● Problem
Rewrite everything from the line containing "Task: Click the Owner field caret arrow" down to the line containing "Action: (x=213, y=32)" in the listing below, changing "caret" to "dropdown" and keeping the rest the same. Leave the pictures out of the answer.

● Records shown
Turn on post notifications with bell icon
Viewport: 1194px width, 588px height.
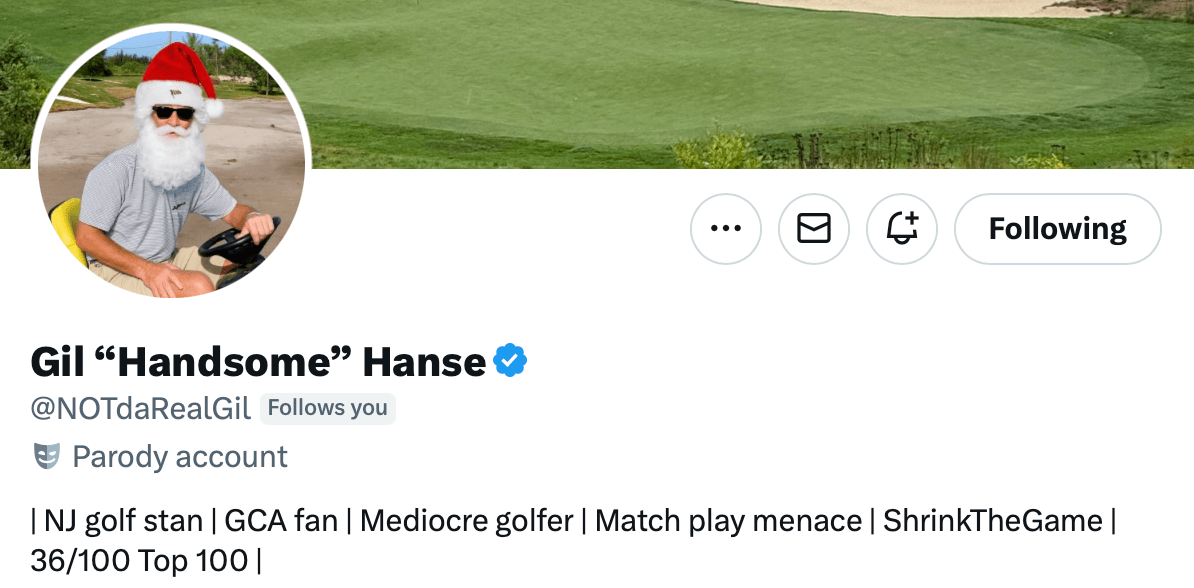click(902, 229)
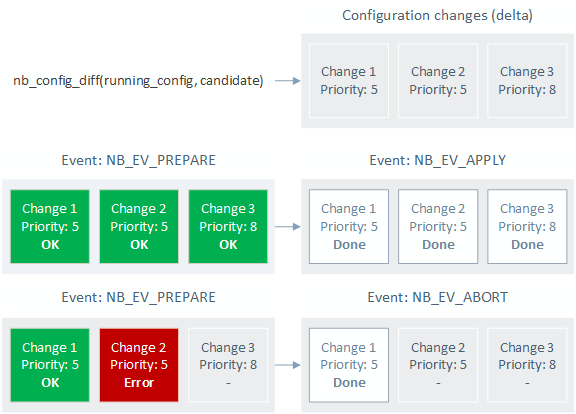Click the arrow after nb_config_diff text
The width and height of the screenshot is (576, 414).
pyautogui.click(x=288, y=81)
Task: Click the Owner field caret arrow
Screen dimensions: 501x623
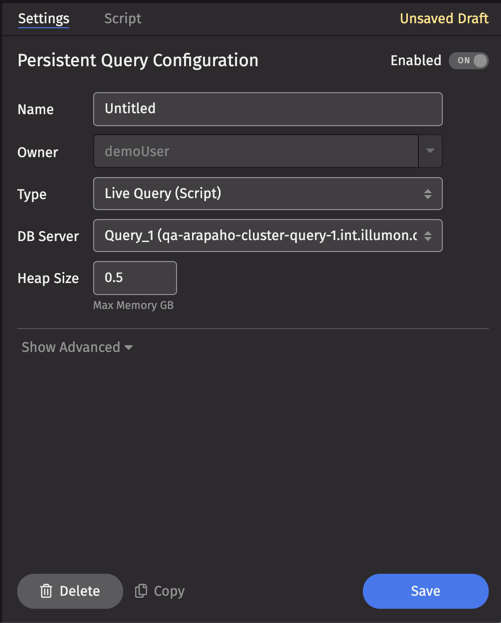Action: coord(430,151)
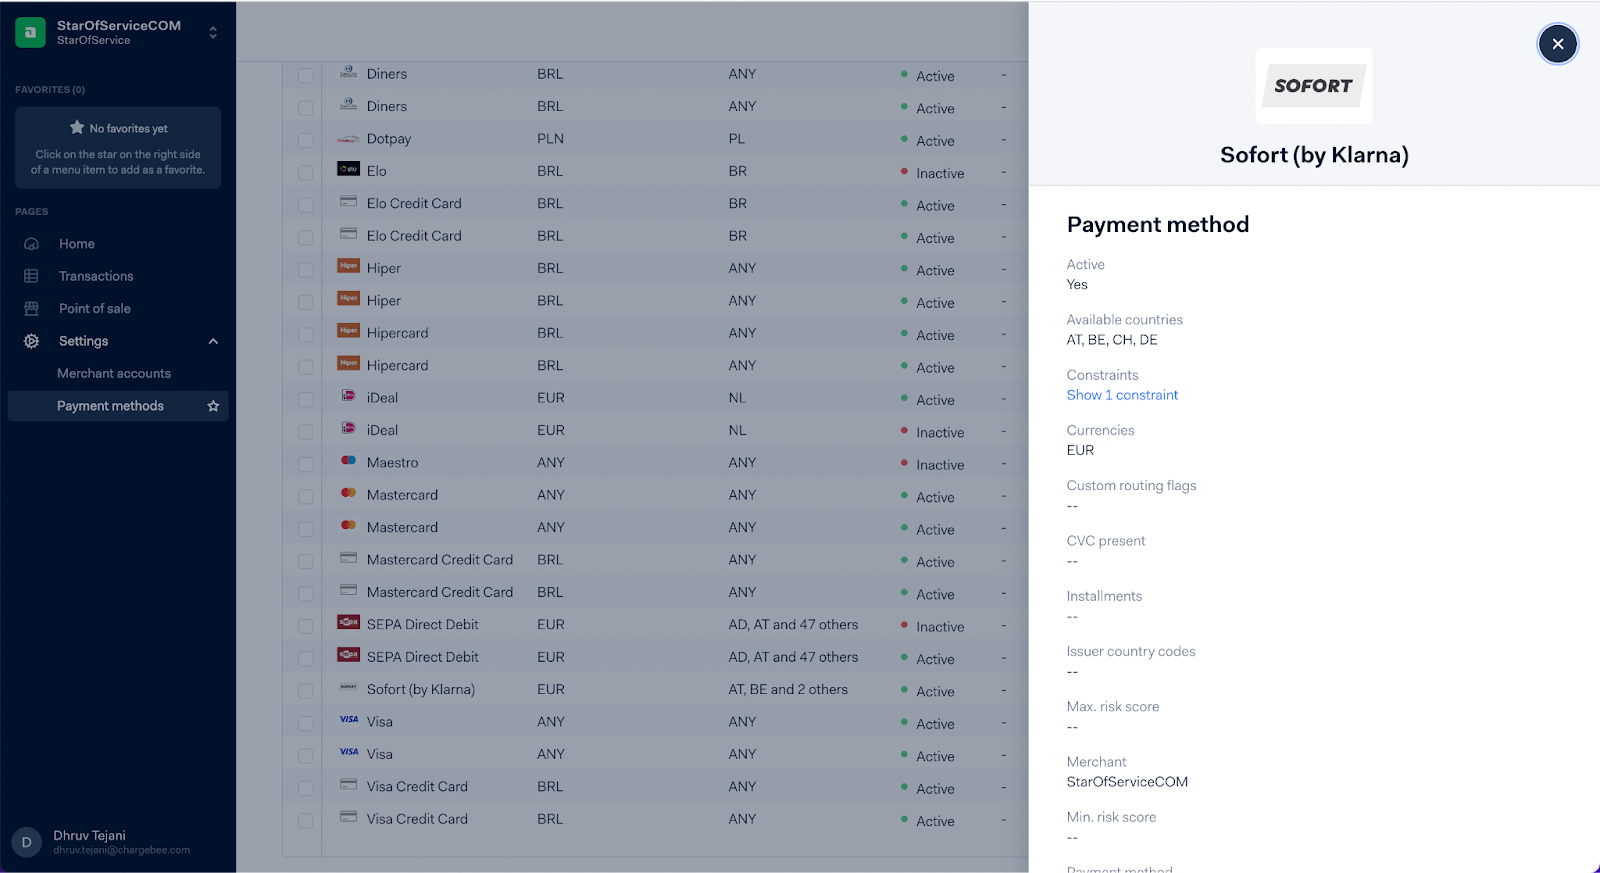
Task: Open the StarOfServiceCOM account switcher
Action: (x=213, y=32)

--

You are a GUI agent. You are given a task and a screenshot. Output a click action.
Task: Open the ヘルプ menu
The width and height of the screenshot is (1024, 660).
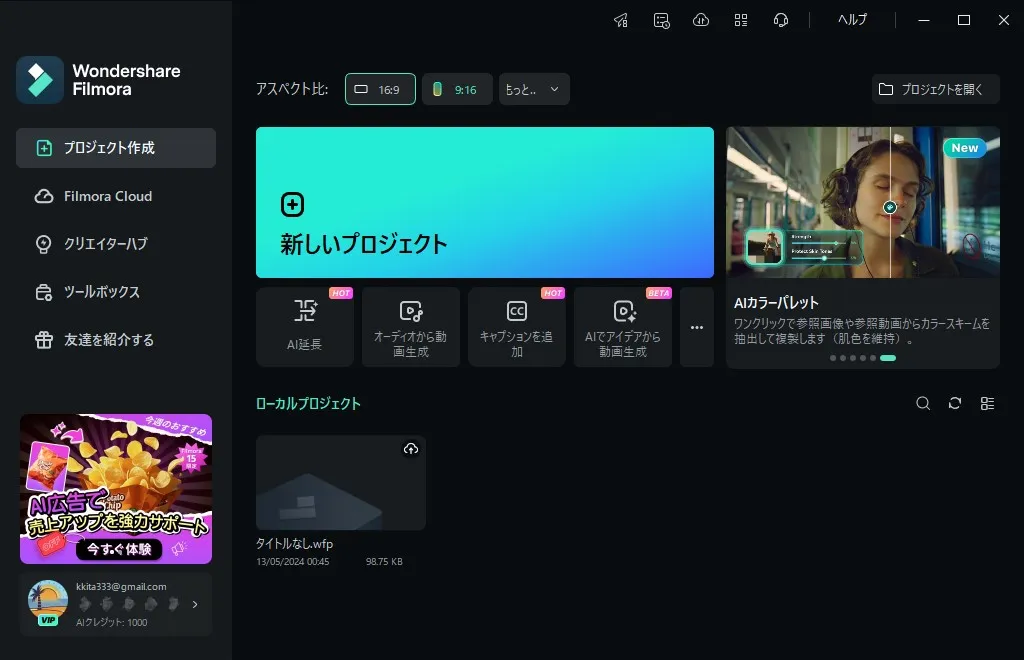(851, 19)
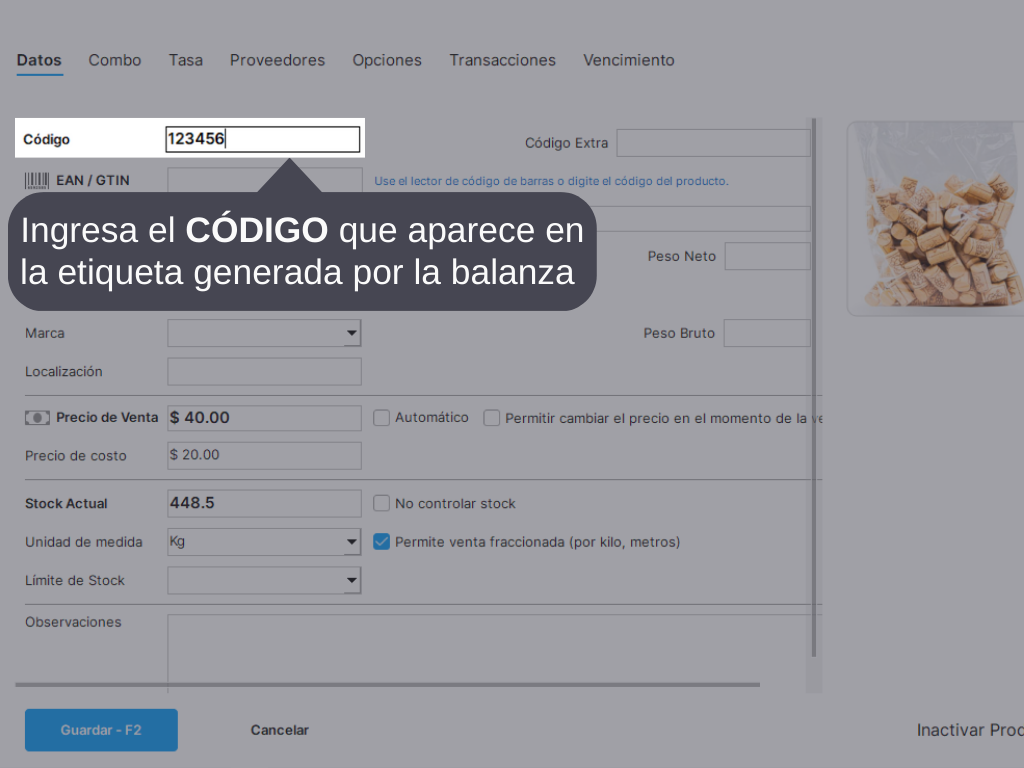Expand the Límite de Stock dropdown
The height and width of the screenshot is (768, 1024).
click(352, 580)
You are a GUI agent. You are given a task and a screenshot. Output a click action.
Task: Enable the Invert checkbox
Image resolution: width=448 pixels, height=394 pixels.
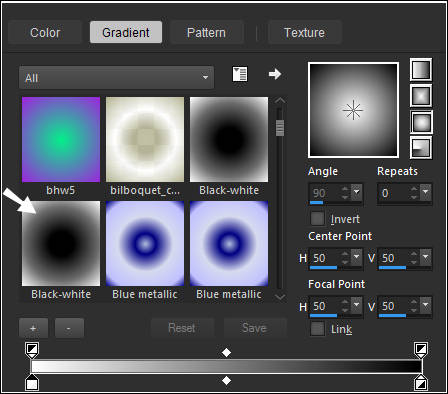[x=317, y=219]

* * *

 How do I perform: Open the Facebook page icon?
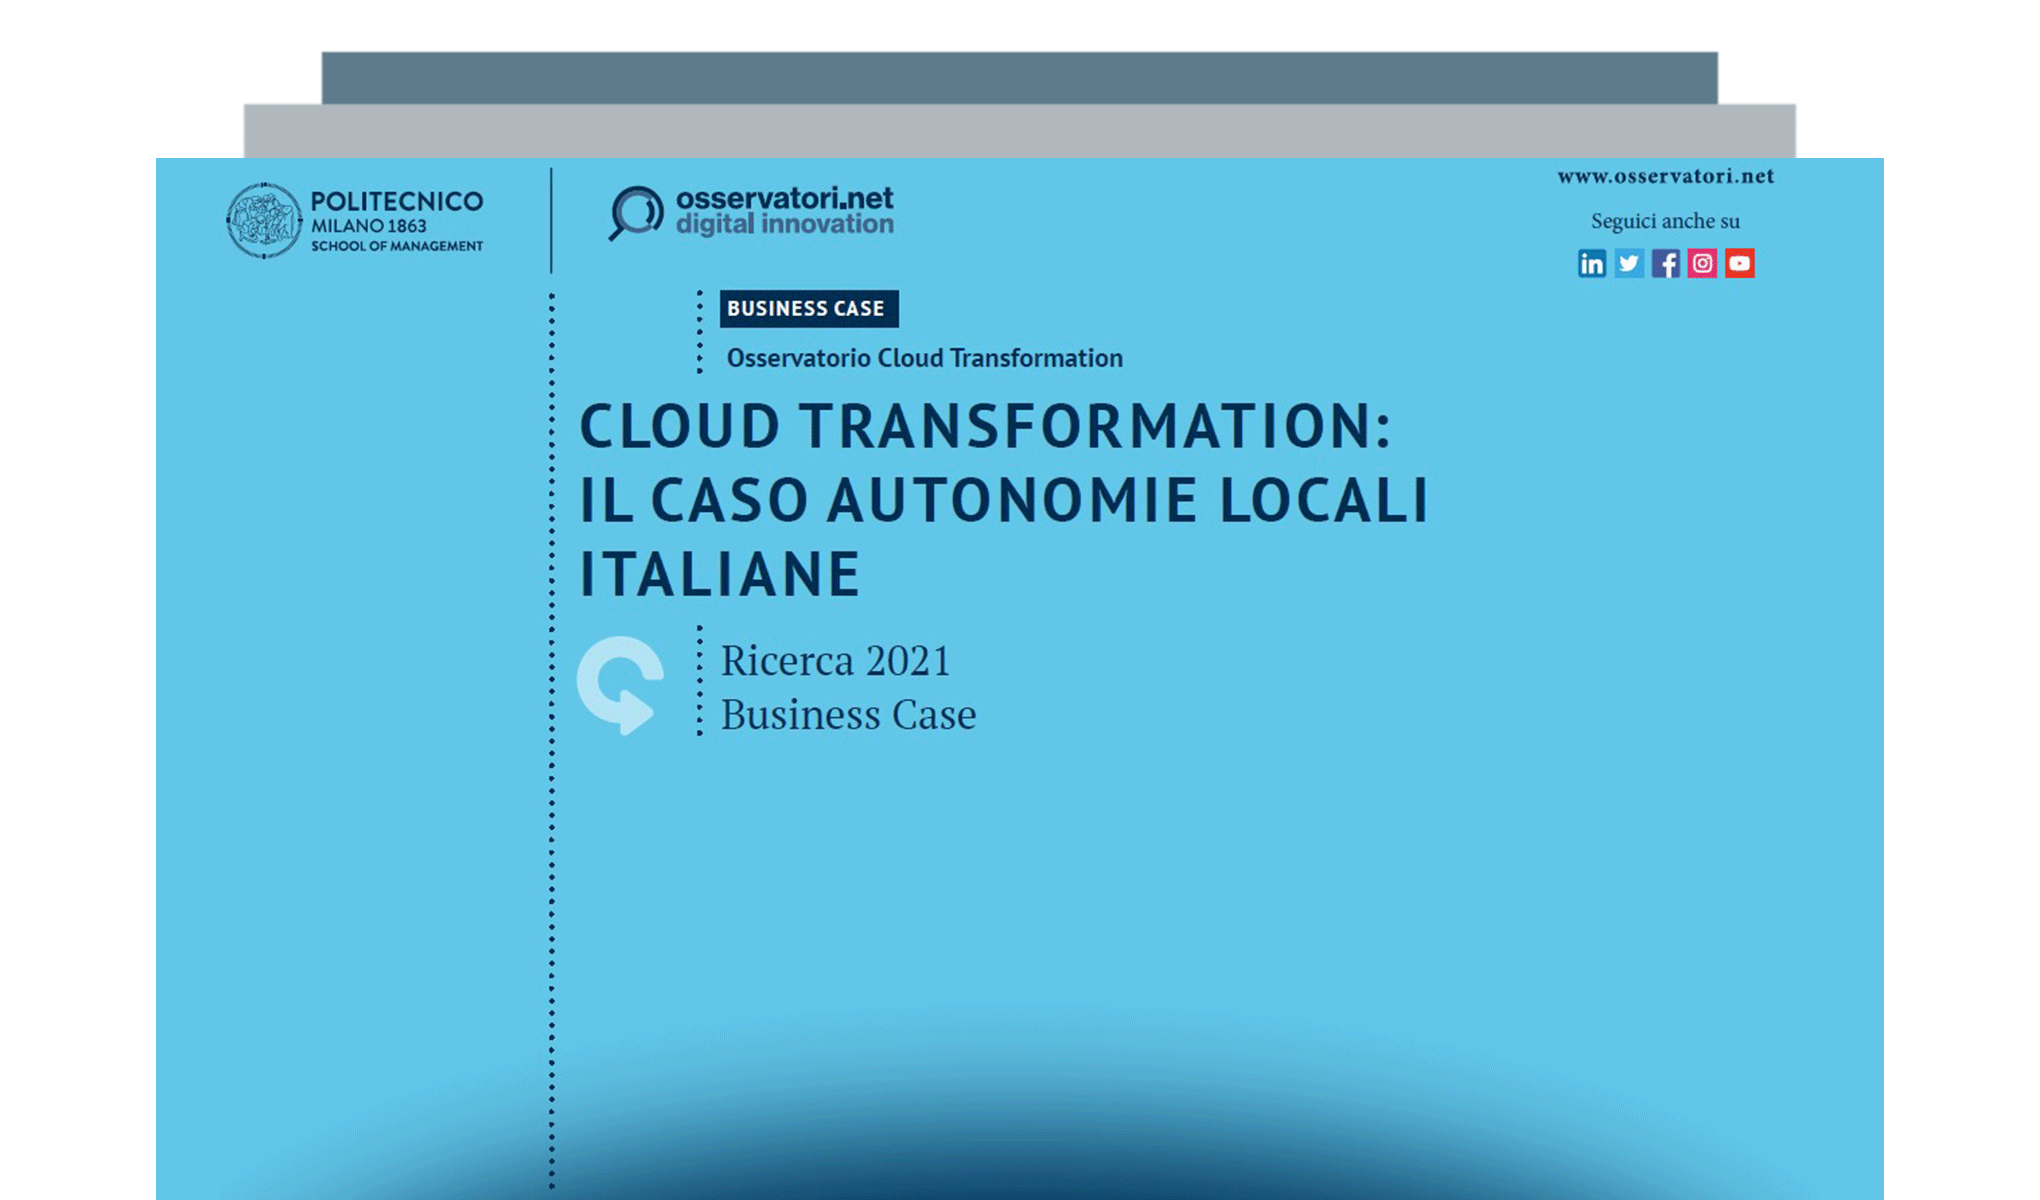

● Solved exercise
Task: Click the Owner field dropdown arrow
Screen dimensions: 501x623
Action: coord(430,151)
Task: Open the StarOfServiceCOM account switcher
Action: (x=213, y=32)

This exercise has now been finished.